Vez ou outra, aparecem algumas notícias a respeito de “um designer que criou uma fonte revolucionária para [x]”. Esse X já foi sobre fontes que economizam tinta em impressoras (spoiler: não economizam), fontes que melhoram a memorização (spoiler: não há comprovação) e fontes que supostamente melhoram a leitura para disléxicos.
Eu já escrevi sobre esse assunto e outros que ficam guardados como chavões no ensino da tipografia, mas não há consenso no meio científico se essas fontes realmente ajudam disléxicos a ler melhor. Há críticas também à abordagem comum de desenho de letras para disléxicos (distorcer uma região da letra para que não seja confundida com outras), que ataca apenas um sintoma, e não o distúrbio em si.
Inclusive, há associações que, ao invés de recomendar essas fontes, recomendam uma abordagem mais inclusiva, propondo o uso de fontes comuns com entrelinhas, espaçamentos e corpo de texto generosos. Sabemos que a tipografia sozinha não faz milagres, mas recomendações como essas são ideais também para pessoas com outras deficiências, além de não-PCD’s. Quando falamos de acessibilidade no design gráfico, disléxicos fazem parte de um grupo bem maior de interessados. Falamos também de míopes, hipermétropes e pessoas com astigmatismo, daltônicos, além de pessoas com outros distúrbios de leitura e aprendizagem, e pessoas com diferentes graus de alfabetização. Isso quando nos restringimos apenas às deficiências parciais de percepção visual.

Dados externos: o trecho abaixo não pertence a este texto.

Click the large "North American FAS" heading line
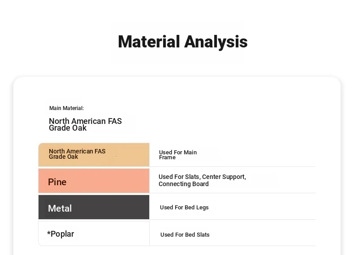The width and height of the screenshot is (354, 255). [x=85, y=121]
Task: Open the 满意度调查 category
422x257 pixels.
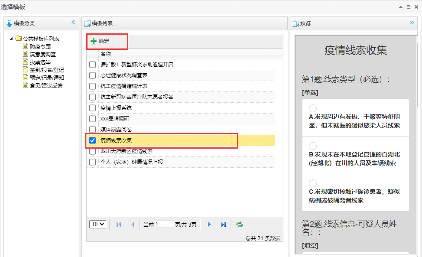Action: coord(42,54)
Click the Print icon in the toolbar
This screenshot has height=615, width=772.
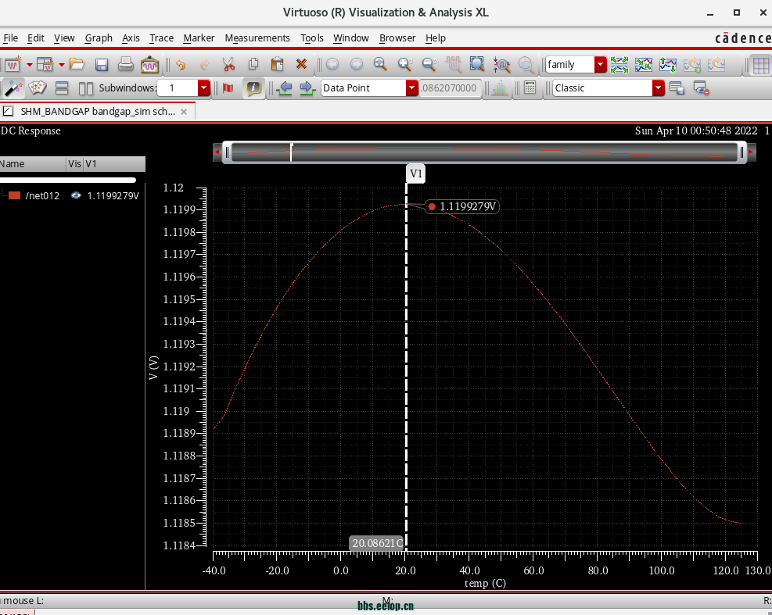pyautogui.click(x=125, y=65)
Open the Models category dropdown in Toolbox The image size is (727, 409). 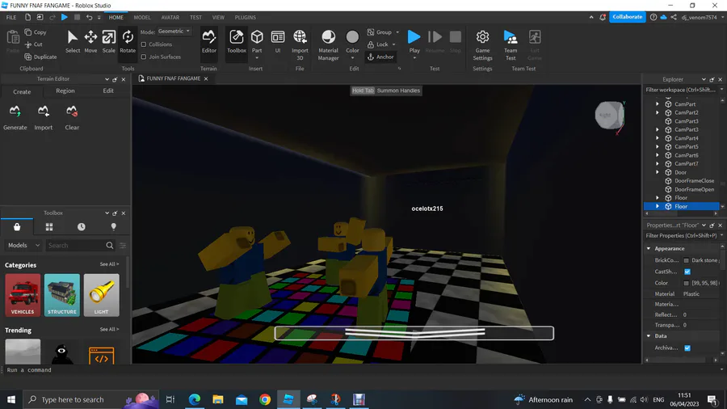(23, 245)
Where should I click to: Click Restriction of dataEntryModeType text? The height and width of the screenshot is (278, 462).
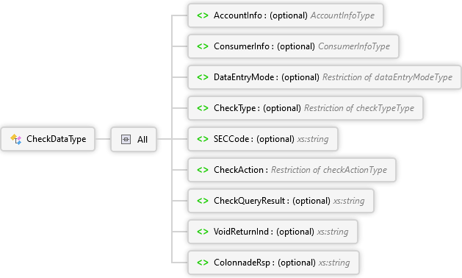pyautogui.click(x=388, y=77)
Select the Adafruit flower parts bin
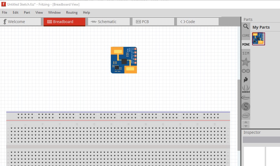 [x=246, y=62]
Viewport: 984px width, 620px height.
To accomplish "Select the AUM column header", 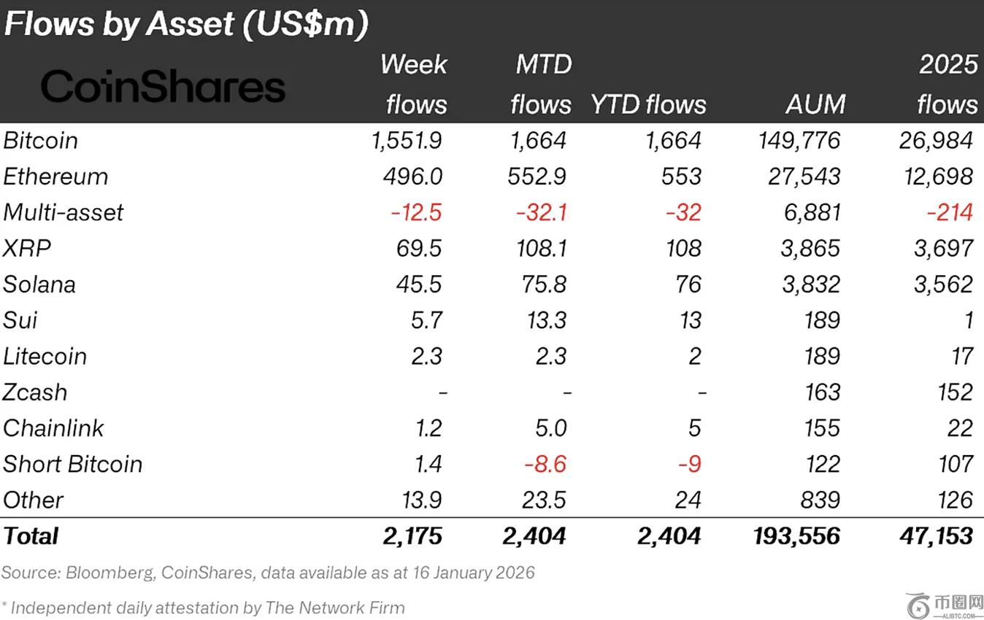I will 815,104.
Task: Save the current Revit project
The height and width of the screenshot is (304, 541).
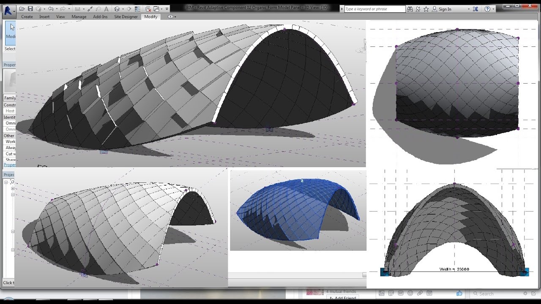Action: coord(31,8)
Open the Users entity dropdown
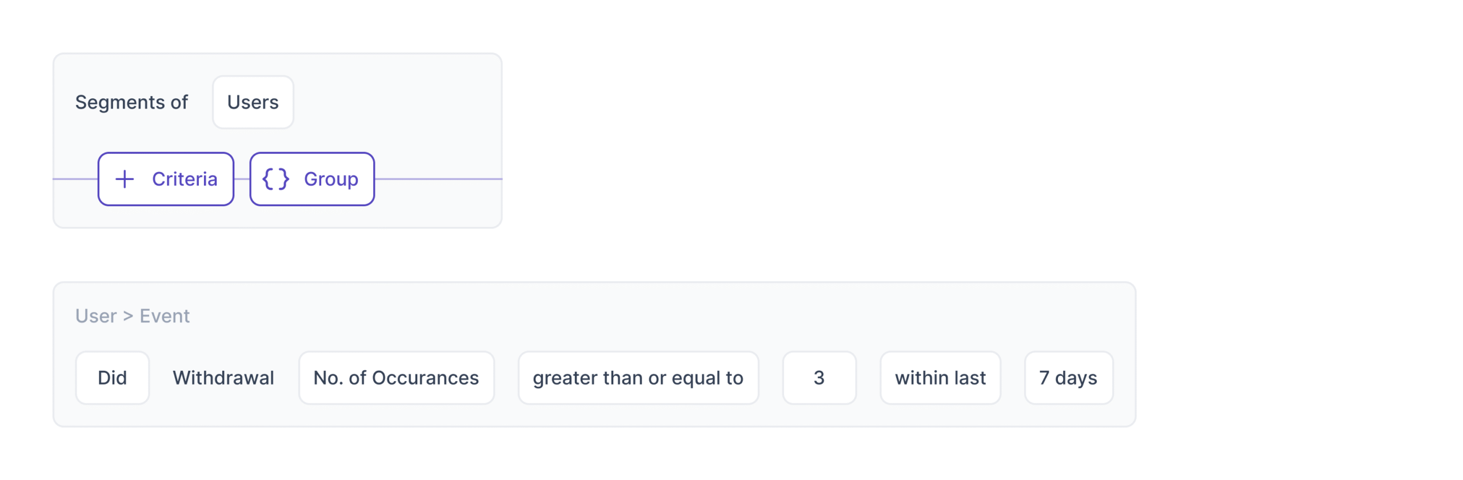 [x=253, y=102]
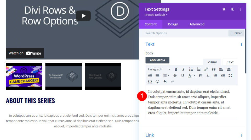This screenshot has height=140, width=251.
Task: Apply blockquote formatting
Action: [x=214, y=69]
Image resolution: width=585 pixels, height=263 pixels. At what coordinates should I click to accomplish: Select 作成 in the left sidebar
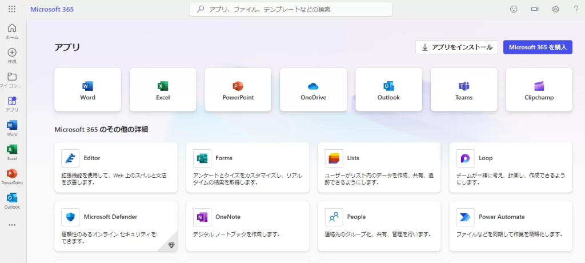(x=12, y=55)
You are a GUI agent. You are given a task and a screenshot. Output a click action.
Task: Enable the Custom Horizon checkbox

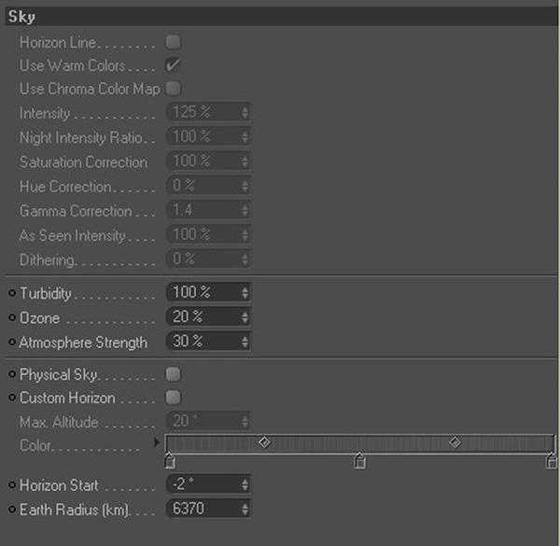(173, 399)

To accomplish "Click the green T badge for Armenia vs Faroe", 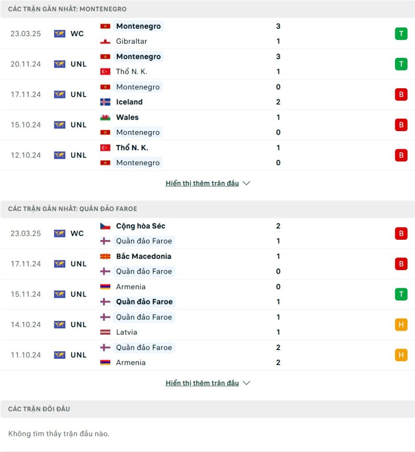I will [x=401, y=294].
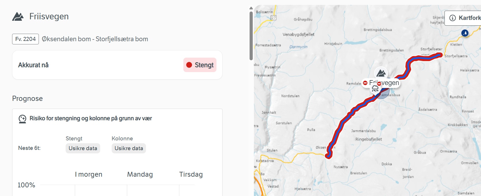
Task: Click the mountain pass icon beside Friisvegen heading
Action: click(18, 17)
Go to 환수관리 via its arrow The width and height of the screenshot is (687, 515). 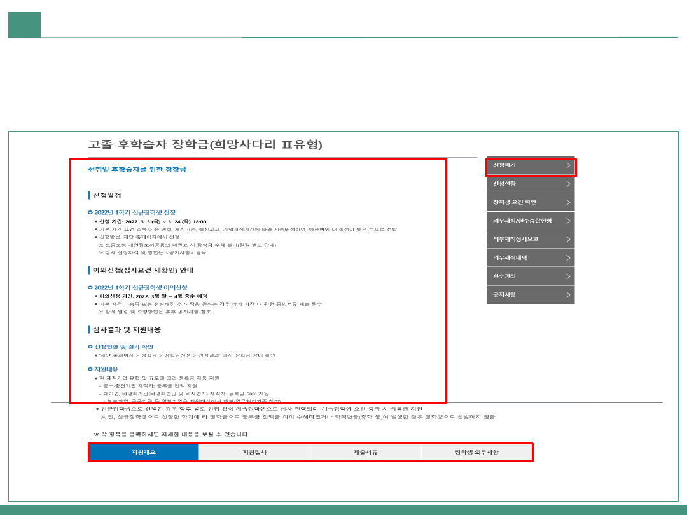pos(568,277)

Claro que algumas fontes tendem a funcionar melhor. A FontSmith elencou alguns critérios de acessibilidade em fontes, como: diferenciações evidentes de I, l, i e 1; maiúsculas ligeiramente menores que a altura das ascendentes; altura-de-x mais alta, entre outras recomendações. Não entro no duelo de serifadas vs. não-serifadas porque não existe consenso sobre o quanto a serifa melhora a leitura.
Inclusive, a própria leitura é um ato que merece um pouco de desmistificação, pra fechar a edição de hoje. Ao invés de linear, ela flui com vários pulos (chamados sacádicos) entre palavras mais importantes. Conjunções, preposições e outras palavras mais comuns naturalmente perdem relevância durante a leitura. Serifas são menos importantes para uma leitura assim, que rastreia palavras inteiras ao invés de sequências de letras, do que ajustes de espaçamentos entreletras e entrelinhas que proporcionem uma boa leitura para todos.
Recomendações:
- 🎧 Podcast: Dragões de Garagem #64, que debate sobre deficiência e a vida das pessoas com deficiências de diversos tipos.
- 🎥 Vídeo: Boring Fonts, uma leitura crítica da Profª Indra Kupferschmidt sobre a produção de famílias tipográficas e as evoluções tecnológicas que aprimoraram a consistência visual entre fontes similares.
- 🔗 Link: Color.Method, um jogo que testa a habilidade de combinar e parear cores.
- 🇧🇷 Fonte brazuca: Olar, da Déia Kulpas.